[Listed records]

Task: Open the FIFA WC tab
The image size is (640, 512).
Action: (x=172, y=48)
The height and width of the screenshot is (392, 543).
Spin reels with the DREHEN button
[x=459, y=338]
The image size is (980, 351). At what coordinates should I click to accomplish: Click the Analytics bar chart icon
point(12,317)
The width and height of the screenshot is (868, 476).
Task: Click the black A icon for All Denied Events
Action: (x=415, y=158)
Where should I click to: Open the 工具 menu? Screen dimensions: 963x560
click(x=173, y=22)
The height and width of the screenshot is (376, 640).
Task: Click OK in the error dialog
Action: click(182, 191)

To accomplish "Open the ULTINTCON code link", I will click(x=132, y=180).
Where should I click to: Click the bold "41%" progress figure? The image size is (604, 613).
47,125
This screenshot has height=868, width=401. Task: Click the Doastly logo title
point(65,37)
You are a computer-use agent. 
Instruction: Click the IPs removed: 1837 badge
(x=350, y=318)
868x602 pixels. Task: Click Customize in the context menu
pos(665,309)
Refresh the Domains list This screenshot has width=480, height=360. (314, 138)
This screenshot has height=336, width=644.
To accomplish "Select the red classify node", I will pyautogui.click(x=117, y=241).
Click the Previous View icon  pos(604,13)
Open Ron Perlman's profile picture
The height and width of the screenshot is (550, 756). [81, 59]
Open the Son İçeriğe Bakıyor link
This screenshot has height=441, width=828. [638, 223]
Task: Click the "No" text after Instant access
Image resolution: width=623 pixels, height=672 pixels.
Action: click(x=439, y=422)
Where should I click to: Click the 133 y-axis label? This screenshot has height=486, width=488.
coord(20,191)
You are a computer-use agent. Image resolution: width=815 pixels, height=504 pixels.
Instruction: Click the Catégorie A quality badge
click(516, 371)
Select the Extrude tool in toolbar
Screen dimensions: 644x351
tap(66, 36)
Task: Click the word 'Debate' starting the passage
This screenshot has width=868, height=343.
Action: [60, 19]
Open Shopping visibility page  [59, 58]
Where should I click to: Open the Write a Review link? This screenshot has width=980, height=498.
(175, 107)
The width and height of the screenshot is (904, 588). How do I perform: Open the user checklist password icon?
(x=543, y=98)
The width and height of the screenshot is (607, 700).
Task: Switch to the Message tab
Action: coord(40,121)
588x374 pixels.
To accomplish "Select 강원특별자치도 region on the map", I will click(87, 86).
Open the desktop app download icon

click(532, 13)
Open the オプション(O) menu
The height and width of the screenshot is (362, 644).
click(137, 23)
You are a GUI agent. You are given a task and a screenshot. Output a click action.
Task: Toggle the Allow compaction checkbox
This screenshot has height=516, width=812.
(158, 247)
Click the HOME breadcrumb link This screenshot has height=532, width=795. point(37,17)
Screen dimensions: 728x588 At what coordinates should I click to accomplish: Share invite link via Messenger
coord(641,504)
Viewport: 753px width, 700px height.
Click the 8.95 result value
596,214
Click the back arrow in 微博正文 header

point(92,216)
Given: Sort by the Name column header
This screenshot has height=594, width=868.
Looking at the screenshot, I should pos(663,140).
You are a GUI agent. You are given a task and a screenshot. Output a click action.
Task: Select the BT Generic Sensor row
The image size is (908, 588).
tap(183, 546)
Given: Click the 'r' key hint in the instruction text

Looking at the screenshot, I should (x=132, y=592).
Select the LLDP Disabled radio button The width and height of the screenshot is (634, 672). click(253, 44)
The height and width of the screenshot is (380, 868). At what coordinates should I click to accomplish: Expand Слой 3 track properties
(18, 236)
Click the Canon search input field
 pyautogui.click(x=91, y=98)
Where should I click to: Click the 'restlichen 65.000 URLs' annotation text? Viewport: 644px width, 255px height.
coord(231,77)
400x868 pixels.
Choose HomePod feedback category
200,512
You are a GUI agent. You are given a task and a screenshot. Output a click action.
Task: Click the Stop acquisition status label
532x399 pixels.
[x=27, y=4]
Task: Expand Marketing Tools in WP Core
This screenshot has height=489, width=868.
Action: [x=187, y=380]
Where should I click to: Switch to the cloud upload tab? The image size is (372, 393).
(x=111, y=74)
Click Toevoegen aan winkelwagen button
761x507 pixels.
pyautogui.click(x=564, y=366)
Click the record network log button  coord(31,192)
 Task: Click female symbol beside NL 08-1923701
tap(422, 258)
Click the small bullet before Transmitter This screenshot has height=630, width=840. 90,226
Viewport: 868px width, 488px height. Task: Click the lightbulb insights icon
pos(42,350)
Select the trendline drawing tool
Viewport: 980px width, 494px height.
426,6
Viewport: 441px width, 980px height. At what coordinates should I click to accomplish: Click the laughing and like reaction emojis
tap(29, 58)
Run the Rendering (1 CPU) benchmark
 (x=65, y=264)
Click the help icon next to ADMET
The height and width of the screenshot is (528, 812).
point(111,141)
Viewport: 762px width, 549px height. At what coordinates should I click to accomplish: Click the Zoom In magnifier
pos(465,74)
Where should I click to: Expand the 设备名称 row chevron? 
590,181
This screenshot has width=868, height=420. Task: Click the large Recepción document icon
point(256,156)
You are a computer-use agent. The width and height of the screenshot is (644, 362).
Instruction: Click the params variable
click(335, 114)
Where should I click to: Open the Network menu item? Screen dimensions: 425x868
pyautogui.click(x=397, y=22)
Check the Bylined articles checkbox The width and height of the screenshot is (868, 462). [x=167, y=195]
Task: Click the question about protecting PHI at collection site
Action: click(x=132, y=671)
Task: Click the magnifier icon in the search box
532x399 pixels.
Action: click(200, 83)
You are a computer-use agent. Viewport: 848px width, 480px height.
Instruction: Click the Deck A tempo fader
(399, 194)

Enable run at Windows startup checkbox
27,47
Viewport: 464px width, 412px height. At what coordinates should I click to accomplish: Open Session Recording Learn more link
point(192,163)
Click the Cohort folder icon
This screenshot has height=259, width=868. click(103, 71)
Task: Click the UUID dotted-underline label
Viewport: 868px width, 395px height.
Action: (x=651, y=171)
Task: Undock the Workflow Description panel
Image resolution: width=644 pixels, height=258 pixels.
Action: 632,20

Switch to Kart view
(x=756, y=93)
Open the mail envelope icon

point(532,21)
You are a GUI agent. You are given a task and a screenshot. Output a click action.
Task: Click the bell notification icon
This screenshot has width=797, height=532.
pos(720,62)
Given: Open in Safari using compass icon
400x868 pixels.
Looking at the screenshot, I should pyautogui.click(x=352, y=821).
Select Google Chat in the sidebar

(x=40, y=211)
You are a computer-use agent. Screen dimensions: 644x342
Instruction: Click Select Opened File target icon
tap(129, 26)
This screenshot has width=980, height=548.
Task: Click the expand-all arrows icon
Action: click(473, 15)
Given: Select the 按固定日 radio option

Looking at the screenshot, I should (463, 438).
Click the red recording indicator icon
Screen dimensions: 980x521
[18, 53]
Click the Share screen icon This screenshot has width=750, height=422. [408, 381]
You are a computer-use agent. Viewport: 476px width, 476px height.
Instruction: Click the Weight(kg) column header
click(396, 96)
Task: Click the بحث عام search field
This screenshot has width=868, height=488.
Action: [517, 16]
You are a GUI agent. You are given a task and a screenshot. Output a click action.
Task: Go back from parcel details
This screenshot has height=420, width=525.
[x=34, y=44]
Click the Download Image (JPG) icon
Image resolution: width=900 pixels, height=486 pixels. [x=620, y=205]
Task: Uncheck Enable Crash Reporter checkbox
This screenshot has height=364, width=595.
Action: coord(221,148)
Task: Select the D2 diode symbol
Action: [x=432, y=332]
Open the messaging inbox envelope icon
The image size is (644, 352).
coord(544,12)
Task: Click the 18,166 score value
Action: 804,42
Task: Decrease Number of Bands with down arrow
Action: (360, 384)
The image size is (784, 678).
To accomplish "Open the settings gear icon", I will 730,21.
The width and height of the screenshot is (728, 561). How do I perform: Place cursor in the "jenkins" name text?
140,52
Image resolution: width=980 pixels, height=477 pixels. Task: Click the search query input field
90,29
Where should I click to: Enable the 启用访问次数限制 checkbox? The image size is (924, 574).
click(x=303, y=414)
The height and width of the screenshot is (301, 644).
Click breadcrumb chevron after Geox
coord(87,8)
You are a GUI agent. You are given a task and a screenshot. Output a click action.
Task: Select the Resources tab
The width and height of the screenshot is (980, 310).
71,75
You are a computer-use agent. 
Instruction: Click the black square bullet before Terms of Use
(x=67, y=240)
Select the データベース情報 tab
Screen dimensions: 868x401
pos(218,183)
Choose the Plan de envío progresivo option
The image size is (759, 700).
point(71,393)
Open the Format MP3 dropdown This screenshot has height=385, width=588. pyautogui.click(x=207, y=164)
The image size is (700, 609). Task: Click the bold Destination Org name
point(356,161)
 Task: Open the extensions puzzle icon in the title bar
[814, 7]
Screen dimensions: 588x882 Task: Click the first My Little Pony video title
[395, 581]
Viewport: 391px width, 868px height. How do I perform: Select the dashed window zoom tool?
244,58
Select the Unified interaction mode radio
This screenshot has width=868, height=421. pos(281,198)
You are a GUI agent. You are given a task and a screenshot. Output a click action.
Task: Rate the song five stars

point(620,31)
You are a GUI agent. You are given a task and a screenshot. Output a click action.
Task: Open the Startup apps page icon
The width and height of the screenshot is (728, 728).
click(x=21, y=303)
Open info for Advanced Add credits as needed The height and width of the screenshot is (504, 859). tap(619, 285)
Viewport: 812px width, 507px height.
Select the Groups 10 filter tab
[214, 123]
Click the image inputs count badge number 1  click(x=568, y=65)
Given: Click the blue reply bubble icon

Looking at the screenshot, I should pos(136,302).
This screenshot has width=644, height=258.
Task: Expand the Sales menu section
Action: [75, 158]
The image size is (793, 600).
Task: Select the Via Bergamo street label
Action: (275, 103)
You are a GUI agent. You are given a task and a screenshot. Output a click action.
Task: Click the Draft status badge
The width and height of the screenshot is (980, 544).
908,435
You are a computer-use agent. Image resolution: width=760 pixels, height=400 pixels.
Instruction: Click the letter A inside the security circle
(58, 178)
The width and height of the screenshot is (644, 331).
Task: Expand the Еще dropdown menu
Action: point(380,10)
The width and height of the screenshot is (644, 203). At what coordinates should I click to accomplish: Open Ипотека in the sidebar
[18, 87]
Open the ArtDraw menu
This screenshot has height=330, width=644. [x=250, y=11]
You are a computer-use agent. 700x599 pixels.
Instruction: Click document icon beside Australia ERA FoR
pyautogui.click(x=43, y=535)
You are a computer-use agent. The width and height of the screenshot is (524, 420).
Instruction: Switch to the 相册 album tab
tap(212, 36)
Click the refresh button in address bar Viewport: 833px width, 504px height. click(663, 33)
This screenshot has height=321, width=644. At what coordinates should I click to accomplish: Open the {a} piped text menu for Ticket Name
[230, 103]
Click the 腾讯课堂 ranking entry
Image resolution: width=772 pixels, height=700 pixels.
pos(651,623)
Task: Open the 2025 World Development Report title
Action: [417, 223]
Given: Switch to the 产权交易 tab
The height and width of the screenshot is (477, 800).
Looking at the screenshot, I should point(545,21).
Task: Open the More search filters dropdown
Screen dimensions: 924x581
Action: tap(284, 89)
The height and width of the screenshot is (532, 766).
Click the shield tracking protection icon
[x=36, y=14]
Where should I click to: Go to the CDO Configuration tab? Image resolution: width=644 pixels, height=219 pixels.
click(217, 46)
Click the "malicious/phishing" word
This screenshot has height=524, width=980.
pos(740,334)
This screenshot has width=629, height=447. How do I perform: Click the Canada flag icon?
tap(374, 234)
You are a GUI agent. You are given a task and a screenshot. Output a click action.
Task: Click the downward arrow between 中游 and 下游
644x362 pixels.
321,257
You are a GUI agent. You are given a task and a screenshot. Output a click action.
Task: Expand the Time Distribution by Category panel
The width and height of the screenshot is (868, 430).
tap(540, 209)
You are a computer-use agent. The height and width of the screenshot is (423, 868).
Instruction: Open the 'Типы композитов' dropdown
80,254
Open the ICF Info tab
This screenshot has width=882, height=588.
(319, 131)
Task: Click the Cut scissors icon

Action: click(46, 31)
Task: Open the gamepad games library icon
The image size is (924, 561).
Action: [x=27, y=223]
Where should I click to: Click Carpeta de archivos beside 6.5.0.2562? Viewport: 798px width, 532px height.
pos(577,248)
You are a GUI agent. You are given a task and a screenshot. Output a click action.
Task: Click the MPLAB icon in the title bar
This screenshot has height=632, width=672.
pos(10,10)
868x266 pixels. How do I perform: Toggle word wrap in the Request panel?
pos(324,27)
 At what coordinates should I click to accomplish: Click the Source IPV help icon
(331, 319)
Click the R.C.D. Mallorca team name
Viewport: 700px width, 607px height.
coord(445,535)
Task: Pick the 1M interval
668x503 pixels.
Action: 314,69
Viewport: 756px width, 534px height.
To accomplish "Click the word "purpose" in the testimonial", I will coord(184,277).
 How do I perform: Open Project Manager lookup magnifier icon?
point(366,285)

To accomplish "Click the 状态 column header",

[/Listed records]

Please state how many lines in the listing hold the string "page", giving the number alone.

(Written solution)
2